Saved data entries:
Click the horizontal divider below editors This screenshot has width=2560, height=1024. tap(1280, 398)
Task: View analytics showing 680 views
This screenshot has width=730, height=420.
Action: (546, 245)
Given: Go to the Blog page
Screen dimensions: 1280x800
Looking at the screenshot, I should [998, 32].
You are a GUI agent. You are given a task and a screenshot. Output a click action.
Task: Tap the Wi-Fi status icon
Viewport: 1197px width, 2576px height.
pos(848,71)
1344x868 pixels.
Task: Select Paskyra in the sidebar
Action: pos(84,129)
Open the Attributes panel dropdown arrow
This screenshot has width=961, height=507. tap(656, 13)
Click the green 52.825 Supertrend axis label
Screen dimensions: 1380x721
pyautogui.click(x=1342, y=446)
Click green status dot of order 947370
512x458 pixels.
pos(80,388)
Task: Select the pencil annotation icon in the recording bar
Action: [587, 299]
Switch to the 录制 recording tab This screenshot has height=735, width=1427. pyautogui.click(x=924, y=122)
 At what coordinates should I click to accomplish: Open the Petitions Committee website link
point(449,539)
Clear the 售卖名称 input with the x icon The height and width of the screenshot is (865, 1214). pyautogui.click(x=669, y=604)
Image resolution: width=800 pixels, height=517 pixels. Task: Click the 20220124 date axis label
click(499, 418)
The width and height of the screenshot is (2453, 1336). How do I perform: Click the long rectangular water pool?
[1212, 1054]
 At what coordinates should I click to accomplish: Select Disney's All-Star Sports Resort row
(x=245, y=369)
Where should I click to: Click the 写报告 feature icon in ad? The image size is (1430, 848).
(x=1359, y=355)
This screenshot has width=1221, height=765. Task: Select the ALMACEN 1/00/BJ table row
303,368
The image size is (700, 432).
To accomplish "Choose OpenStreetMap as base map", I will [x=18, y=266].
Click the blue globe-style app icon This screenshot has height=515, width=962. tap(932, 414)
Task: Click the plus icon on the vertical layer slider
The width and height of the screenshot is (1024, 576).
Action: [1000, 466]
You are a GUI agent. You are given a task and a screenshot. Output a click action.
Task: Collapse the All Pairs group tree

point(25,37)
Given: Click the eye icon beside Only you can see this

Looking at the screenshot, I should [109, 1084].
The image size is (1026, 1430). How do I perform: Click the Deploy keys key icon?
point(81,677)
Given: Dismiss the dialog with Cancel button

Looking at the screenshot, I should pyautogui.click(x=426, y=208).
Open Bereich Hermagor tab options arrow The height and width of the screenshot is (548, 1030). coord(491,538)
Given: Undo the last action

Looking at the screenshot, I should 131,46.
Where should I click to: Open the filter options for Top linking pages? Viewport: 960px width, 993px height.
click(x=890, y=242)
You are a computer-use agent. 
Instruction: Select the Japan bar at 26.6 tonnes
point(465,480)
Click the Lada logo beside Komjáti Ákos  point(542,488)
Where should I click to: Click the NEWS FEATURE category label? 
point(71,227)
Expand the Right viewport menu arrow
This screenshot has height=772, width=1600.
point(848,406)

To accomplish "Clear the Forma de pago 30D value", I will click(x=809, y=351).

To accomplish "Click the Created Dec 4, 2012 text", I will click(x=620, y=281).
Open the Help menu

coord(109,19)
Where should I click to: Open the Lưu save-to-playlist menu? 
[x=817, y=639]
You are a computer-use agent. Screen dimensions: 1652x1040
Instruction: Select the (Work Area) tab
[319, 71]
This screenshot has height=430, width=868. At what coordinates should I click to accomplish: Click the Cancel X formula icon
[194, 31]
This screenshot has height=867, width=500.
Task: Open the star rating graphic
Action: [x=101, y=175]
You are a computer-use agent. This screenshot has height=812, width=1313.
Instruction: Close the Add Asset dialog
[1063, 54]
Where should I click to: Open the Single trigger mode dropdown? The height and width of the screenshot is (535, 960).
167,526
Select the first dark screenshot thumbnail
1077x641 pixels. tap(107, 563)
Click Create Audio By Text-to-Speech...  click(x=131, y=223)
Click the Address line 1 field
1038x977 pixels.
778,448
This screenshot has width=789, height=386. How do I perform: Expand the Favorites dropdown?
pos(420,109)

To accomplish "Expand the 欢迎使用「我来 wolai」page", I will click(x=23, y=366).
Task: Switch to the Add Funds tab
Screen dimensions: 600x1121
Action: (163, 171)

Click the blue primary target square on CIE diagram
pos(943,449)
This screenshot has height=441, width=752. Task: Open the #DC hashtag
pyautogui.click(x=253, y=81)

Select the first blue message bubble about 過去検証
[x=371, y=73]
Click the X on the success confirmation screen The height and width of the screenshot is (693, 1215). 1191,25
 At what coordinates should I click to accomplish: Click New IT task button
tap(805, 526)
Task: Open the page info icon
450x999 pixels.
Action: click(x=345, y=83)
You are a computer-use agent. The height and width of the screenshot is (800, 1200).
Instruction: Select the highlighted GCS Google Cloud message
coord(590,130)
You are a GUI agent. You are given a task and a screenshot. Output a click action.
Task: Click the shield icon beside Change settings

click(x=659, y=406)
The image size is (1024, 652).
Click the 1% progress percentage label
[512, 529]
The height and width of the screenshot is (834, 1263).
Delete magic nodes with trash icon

Exercise
Copy every line in the records above that contains the word "Switch".

Task answer
Switch to the 录制 recording tab This screenshot has height=735, width=1427. pyautogui.click(x=924, y=122)
Task: Switch to the Add Funds tab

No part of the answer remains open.